Task requirements:
Report how many lines in the records hold the string "search"; give the number and nothing else.

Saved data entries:
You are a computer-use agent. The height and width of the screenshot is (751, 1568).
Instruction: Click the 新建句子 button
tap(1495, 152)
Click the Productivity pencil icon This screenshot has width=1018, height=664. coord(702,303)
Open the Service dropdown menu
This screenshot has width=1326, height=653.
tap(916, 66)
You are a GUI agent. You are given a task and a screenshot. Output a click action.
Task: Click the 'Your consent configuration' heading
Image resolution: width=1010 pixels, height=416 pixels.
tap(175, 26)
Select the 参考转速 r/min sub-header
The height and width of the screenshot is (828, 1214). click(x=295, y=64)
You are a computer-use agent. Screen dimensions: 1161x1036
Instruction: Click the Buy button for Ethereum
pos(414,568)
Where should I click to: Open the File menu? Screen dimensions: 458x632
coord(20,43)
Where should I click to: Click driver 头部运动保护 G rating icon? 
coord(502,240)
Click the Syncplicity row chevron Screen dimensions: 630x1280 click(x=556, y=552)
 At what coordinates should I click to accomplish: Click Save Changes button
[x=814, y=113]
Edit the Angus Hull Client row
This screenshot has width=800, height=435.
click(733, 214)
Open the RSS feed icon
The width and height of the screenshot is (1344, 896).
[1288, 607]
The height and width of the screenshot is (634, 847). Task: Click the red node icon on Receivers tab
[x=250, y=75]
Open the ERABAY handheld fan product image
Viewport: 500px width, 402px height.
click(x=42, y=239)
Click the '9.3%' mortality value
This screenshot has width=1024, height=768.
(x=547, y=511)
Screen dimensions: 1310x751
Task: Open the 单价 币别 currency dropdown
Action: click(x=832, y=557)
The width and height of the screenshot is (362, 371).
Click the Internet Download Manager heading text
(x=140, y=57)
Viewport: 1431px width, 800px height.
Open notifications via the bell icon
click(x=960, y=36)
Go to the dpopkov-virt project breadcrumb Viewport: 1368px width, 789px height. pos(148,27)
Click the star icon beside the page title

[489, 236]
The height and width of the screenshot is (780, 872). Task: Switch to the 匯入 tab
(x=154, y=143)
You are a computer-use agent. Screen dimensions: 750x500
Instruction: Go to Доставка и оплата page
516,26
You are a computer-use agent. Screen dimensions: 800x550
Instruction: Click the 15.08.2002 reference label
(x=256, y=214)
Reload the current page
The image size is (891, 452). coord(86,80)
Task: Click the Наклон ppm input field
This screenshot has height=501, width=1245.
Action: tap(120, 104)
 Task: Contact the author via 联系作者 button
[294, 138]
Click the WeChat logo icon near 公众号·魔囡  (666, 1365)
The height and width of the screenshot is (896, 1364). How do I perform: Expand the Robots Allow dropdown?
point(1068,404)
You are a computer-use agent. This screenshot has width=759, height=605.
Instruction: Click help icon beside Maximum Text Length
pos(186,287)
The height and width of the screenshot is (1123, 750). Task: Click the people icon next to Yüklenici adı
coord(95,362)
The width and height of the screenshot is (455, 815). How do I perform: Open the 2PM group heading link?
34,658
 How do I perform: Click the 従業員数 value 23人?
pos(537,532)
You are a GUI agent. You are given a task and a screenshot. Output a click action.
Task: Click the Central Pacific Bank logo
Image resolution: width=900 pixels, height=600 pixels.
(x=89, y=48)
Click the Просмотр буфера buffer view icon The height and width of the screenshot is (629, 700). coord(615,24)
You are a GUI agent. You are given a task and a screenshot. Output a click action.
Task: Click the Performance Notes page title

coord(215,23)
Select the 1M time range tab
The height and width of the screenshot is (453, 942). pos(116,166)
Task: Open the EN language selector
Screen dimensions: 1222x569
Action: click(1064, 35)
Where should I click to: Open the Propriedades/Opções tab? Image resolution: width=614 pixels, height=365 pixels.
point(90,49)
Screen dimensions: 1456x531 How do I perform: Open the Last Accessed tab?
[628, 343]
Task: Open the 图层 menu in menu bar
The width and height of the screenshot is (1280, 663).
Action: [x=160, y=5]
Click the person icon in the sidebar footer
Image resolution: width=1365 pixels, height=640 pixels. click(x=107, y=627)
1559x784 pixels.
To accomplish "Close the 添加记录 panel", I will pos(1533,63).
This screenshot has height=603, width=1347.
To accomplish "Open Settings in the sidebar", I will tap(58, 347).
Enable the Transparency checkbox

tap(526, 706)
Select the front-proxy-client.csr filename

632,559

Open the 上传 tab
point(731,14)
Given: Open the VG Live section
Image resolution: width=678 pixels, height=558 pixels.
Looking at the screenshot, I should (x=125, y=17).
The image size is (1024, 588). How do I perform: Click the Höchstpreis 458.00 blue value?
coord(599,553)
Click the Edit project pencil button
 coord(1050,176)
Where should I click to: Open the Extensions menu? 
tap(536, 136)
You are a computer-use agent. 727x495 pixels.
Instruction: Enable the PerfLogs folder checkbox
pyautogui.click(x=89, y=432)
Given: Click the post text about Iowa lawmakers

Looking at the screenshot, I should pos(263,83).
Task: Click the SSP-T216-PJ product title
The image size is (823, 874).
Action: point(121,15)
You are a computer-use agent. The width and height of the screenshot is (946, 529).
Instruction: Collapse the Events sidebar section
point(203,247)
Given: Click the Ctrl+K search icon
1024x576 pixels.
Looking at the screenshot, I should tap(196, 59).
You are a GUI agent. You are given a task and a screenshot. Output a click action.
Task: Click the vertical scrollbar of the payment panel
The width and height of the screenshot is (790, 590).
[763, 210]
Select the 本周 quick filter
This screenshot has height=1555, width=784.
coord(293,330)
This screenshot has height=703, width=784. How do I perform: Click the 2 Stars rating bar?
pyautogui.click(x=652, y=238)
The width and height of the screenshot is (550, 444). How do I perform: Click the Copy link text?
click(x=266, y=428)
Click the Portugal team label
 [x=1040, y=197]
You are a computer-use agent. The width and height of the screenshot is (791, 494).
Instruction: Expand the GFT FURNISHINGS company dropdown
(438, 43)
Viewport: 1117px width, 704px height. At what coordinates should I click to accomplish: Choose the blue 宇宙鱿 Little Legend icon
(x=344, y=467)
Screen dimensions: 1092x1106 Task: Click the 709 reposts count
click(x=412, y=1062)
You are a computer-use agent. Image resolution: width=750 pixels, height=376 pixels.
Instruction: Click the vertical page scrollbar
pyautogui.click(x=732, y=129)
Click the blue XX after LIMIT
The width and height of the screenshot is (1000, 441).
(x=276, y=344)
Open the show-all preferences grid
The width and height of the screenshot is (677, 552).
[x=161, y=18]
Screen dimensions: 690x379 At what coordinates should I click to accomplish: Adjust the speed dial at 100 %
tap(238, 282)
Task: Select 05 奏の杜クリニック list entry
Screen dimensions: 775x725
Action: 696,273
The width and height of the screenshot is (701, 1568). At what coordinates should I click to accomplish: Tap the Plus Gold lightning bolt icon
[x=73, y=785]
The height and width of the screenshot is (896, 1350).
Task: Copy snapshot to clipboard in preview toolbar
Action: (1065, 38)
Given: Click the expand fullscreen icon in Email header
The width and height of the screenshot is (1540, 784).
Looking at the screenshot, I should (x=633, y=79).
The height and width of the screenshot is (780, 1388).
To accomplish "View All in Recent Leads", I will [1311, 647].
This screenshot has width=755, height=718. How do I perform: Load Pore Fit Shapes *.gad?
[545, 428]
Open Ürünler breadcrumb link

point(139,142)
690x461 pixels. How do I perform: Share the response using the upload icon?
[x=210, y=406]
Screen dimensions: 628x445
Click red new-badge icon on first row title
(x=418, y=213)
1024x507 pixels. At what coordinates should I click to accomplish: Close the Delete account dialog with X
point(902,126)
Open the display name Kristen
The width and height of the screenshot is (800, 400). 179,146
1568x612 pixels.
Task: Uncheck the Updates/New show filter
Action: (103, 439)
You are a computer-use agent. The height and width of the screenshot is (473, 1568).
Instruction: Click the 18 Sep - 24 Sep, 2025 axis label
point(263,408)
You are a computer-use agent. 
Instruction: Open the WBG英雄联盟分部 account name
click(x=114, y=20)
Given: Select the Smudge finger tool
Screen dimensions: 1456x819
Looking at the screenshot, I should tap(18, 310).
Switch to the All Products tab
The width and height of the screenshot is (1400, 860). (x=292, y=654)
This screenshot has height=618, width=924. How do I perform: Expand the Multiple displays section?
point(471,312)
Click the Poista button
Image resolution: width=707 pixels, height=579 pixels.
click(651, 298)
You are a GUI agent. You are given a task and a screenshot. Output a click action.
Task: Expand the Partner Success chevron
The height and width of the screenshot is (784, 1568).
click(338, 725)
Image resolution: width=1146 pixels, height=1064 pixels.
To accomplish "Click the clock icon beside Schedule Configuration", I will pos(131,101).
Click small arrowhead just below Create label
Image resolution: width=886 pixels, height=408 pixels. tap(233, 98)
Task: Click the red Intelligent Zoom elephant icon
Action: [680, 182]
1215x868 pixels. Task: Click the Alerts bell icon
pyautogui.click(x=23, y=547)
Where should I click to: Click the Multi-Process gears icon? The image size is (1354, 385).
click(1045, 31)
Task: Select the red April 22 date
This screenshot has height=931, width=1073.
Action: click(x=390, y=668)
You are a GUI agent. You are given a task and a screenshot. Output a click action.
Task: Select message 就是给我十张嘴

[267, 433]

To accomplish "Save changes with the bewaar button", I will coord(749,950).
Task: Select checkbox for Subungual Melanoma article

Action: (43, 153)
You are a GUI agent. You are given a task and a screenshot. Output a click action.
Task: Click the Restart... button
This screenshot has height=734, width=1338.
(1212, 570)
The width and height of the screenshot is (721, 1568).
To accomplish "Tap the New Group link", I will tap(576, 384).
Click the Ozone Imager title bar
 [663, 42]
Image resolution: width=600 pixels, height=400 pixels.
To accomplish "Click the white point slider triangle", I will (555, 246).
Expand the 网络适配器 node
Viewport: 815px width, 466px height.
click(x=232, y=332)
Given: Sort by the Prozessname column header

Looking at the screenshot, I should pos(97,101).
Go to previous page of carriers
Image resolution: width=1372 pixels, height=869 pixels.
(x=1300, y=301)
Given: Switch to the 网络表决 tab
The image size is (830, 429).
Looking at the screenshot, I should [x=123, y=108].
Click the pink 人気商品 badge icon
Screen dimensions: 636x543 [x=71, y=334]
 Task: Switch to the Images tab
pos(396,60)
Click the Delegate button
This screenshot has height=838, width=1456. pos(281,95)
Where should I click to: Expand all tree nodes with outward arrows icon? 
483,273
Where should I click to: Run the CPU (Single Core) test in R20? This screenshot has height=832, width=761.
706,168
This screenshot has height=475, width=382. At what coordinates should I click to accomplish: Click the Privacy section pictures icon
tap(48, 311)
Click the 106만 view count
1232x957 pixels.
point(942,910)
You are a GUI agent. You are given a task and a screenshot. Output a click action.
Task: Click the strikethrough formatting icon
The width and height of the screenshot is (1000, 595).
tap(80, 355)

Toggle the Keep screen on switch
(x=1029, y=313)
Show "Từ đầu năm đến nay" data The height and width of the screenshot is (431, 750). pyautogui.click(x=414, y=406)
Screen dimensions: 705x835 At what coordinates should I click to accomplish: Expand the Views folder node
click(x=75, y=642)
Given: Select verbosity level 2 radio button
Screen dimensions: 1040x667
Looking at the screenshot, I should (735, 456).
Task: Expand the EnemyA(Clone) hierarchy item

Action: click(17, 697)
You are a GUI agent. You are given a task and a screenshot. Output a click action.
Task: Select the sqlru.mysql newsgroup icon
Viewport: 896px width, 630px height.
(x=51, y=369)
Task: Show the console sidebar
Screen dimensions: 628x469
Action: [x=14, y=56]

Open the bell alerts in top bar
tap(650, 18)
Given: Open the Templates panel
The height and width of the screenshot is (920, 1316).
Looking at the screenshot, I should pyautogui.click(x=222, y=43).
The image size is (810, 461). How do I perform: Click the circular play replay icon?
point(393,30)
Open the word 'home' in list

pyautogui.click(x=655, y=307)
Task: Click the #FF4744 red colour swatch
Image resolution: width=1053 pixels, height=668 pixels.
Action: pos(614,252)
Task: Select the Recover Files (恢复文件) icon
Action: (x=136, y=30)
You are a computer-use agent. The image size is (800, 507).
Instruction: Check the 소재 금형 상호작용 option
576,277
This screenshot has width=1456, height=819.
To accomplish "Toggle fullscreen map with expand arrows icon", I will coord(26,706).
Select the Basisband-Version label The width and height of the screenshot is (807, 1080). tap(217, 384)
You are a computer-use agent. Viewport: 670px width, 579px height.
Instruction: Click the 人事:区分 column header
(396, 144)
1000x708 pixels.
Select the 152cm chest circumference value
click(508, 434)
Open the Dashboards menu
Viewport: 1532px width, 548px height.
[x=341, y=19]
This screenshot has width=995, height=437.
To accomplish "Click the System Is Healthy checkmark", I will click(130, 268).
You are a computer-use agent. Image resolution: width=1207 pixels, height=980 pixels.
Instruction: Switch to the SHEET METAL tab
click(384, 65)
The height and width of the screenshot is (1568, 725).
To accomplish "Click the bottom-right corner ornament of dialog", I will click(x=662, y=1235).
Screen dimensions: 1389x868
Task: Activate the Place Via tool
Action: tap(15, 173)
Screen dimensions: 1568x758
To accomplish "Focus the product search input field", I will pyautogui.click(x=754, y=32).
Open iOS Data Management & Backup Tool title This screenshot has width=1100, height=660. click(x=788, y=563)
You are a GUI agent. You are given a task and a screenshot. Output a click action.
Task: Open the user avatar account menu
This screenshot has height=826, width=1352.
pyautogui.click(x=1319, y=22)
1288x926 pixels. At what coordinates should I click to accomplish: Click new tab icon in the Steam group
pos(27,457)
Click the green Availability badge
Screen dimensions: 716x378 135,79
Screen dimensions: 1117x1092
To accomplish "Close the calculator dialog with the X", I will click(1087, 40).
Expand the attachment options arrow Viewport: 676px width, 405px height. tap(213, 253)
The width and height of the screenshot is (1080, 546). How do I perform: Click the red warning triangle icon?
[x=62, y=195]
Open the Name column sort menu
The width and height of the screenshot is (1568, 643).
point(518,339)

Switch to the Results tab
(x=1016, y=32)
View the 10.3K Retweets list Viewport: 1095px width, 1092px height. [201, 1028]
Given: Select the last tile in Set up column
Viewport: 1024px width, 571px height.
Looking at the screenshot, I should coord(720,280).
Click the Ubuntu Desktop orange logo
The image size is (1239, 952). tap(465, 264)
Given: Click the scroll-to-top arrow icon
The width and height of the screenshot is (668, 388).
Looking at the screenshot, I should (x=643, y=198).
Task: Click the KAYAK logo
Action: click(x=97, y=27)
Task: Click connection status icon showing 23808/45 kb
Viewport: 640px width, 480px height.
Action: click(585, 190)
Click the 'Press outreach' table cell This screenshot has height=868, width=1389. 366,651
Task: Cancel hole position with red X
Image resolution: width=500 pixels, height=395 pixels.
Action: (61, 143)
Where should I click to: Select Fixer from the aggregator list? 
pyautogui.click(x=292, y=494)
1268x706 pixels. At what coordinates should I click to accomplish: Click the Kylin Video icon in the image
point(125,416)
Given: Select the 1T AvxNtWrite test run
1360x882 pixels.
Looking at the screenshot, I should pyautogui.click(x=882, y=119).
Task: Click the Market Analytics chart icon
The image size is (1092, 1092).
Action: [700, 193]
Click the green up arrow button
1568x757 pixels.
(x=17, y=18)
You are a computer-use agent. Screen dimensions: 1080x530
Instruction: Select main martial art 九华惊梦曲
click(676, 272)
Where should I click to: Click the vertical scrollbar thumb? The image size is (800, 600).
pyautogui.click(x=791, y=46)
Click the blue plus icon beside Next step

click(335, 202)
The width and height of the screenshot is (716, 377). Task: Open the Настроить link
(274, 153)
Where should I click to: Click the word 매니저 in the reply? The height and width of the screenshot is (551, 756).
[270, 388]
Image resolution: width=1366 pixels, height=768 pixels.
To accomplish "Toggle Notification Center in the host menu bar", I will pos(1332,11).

Finished exercise:
2